Flying drones are pretty cool. Drones that can sail across the surface of the water like boats are also pretty cool. Just the other day we were talking about a whole bunch of really cool drones. But what we didn’t include was this drone. This guy, is a helicopter, a boat, AND a submarine.
While drones can let you get some sick wedding shots and awesome drag racing footage, they’re also a little creepy. People can use these little things to spy on you, streaming video directly into their creepy little devices. If you thought you could escape them like you escape bees (diving in the water, in case you’ve never been chased by bees before) you’re sorely mistaken.
This flying, swimming and diving device called the Loon Copter was developed by the Oakland University’s Embedded Systems Research Laboratory. It uses a barrel like body, attached to an otherwise regular quadcopter, to act as a ballast tank in a submarine. Filling it with water allows it to sink beneath the surface. It fills in a unique way that rotates the quadcopter ninety degrees in the water, so that the propellers bcome like outboard motors, allowing the drone to navigate under water.
It can’t really navigate very deep bodies of water, but as this is nowhere near mass production, we can forsee it diving much deeper in the near future. When you want the drone to fly again, simply empty the tank and it will send the Loon Copter to the surface again.
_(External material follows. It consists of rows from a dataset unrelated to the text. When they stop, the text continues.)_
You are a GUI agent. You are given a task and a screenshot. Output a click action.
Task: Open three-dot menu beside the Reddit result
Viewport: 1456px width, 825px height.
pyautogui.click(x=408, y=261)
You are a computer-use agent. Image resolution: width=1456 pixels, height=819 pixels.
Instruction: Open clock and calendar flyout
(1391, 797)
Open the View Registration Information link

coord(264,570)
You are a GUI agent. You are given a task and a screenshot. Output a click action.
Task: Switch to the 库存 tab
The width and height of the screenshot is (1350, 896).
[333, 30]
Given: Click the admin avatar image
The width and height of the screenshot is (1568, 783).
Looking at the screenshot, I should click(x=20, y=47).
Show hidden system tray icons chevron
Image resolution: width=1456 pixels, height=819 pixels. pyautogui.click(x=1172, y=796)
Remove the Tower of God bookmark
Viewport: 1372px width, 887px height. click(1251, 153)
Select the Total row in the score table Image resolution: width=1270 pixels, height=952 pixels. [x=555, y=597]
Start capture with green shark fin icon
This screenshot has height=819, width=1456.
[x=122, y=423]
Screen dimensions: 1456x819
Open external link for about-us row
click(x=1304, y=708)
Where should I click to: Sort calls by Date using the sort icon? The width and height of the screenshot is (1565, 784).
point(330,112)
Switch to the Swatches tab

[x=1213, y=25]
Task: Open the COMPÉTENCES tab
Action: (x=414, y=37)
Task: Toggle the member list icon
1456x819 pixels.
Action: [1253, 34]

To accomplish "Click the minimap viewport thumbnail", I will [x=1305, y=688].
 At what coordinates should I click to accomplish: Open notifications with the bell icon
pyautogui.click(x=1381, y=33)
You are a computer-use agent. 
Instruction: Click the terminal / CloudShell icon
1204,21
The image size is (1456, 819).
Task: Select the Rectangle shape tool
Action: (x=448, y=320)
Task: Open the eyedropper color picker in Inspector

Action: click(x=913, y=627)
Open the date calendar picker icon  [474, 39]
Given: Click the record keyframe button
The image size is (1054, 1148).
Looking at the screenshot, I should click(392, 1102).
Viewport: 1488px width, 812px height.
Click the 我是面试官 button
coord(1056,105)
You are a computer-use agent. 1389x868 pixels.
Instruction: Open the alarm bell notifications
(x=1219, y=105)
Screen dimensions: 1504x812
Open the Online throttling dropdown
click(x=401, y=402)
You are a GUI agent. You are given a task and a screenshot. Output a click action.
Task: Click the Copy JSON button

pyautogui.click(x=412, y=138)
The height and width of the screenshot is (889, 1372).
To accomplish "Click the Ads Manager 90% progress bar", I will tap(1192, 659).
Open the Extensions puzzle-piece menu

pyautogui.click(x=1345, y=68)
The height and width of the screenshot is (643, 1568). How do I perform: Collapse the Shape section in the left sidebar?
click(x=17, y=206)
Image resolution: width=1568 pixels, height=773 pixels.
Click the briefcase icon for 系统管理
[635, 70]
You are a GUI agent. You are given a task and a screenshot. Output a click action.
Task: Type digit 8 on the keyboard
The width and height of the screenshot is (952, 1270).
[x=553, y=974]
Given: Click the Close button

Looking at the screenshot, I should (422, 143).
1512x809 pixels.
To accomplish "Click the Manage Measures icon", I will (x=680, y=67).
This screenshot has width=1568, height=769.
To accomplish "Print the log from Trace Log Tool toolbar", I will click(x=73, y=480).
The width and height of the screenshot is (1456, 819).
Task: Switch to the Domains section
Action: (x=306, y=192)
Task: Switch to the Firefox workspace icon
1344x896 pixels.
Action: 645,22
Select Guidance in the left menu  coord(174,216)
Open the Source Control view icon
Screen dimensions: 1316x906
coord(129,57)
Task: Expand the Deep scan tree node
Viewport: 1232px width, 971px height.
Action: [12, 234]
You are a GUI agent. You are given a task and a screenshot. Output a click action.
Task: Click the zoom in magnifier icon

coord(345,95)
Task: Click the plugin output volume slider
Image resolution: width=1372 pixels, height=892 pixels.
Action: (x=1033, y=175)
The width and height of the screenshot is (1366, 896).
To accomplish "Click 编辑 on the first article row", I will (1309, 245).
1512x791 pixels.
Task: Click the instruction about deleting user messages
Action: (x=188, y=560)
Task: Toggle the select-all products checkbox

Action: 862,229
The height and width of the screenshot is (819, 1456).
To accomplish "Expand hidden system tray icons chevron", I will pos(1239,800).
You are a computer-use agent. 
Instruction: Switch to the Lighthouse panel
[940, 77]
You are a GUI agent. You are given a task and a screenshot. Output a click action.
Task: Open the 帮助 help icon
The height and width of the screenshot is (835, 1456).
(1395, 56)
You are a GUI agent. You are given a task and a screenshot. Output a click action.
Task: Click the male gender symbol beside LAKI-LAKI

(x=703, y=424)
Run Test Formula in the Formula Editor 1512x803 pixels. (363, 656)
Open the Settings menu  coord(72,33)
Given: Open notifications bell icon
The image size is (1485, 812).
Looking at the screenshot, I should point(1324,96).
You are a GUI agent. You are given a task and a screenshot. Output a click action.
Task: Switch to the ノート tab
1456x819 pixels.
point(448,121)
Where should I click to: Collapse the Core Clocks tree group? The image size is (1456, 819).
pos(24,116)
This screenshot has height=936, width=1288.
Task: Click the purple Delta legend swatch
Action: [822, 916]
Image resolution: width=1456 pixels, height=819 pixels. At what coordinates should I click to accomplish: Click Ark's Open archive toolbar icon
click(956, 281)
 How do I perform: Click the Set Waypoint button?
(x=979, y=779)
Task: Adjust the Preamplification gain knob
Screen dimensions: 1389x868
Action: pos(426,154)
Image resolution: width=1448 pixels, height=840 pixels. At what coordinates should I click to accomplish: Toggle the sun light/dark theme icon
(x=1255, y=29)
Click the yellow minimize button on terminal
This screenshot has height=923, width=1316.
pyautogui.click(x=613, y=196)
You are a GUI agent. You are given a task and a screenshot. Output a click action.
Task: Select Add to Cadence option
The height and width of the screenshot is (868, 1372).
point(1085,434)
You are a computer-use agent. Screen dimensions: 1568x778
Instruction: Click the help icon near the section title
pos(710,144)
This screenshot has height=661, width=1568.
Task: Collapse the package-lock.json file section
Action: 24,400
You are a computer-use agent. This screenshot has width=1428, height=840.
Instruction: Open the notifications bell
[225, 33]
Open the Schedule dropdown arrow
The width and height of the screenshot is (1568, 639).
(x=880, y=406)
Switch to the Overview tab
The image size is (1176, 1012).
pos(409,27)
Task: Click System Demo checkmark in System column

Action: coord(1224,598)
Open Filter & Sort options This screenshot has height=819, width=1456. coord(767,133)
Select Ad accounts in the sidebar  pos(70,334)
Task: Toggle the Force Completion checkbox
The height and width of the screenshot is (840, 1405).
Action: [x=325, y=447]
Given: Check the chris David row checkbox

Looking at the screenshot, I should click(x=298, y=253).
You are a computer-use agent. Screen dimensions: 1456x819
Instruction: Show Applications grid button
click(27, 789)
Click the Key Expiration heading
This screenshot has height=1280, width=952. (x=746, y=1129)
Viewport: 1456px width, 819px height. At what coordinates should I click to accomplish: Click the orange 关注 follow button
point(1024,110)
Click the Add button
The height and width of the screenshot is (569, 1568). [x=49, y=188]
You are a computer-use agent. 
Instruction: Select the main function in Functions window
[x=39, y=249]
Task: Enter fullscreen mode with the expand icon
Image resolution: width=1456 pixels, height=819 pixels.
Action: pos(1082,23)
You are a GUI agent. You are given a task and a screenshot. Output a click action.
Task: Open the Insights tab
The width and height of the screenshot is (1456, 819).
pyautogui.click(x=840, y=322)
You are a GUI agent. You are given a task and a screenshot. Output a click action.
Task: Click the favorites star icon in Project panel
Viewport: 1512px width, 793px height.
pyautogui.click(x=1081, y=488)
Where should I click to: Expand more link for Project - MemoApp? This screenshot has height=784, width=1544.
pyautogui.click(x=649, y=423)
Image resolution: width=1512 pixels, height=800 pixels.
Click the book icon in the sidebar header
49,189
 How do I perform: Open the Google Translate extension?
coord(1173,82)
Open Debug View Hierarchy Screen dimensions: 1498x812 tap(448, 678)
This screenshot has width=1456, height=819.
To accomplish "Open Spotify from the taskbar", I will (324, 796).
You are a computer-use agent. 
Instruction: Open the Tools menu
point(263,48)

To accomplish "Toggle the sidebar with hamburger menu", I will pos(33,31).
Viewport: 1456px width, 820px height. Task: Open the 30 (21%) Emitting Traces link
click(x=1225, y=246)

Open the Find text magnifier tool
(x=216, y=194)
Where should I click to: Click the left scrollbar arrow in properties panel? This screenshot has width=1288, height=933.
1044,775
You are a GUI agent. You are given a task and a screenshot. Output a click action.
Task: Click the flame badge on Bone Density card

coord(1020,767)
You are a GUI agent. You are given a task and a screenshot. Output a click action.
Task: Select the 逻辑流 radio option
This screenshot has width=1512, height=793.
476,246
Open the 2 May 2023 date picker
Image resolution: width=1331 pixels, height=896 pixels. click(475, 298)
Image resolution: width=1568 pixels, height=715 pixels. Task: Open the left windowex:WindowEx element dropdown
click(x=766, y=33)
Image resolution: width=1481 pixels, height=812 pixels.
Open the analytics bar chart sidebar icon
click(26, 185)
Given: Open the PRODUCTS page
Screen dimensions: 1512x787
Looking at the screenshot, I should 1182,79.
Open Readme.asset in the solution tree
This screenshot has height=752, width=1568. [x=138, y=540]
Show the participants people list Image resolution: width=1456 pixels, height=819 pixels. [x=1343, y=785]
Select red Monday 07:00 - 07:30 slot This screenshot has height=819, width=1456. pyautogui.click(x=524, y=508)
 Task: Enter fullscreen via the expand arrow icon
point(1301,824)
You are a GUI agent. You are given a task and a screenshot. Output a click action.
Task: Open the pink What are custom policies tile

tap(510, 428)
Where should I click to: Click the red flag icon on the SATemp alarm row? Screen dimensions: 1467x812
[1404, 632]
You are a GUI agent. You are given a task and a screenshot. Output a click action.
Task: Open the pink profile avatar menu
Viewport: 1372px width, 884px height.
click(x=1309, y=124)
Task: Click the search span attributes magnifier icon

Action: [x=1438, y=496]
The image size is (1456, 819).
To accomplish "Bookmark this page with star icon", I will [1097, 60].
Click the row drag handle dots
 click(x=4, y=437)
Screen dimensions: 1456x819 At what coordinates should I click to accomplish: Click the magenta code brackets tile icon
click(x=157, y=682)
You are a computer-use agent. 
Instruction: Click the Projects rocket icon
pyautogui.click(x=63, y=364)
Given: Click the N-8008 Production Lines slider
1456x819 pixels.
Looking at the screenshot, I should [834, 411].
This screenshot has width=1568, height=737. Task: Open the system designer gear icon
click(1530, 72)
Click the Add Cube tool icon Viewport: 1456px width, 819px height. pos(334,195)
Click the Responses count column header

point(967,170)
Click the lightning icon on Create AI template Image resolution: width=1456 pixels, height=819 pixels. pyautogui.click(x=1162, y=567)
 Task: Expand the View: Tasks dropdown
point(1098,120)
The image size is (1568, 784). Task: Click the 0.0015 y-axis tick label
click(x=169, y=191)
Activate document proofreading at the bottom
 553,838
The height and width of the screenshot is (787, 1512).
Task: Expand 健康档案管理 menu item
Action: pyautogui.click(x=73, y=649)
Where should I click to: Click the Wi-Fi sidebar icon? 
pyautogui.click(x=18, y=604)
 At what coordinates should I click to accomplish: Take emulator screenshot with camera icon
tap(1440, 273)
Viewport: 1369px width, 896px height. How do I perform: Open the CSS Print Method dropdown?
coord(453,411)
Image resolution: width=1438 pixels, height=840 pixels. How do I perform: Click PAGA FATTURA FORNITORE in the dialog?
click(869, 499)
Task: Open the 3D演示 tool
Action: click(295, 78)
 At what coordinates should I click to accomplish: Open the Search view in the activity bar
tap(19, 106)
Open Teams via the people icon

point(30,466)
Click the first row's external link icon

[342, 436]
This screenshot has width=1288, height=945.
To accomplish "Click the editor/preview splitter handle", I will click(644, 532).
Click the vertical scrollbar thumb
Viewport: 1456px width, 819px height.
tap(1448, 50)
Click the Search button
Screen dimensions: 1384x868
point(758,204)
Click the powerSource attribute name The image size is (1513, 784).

While, swimming and flying drones aren’t all that new, what sets this drone apart is the fact that it uses the clever ballast system. According to the project’s lead scientist, the drone can sit on the surface of the water without any energy usage, as well as change and control depth with little power and no propeller use.
Currently, you can’t stream video from the Loon Copter to your smartphone — so you need to record it for playback later — but the creators have noted that future versions of this little guy could make use of acoustic modems or repeater buoys to allow for live streaming and control options.
Created out of noble aspirations to help with search and rescue operations, this drone could also be misused — like all good things in life. The end result would come from the user, and while we think that it could be a little scary to give people this much flexibilty when it comes to filming spy footage, there is no denying the cool (and potentially useful) factor of this little device.
That said, imagine how much easier filming the next Jaws movie will be with the Loon Copter. All you need to do is strap a fin to its side and queue the music. Dum dum, dum dum!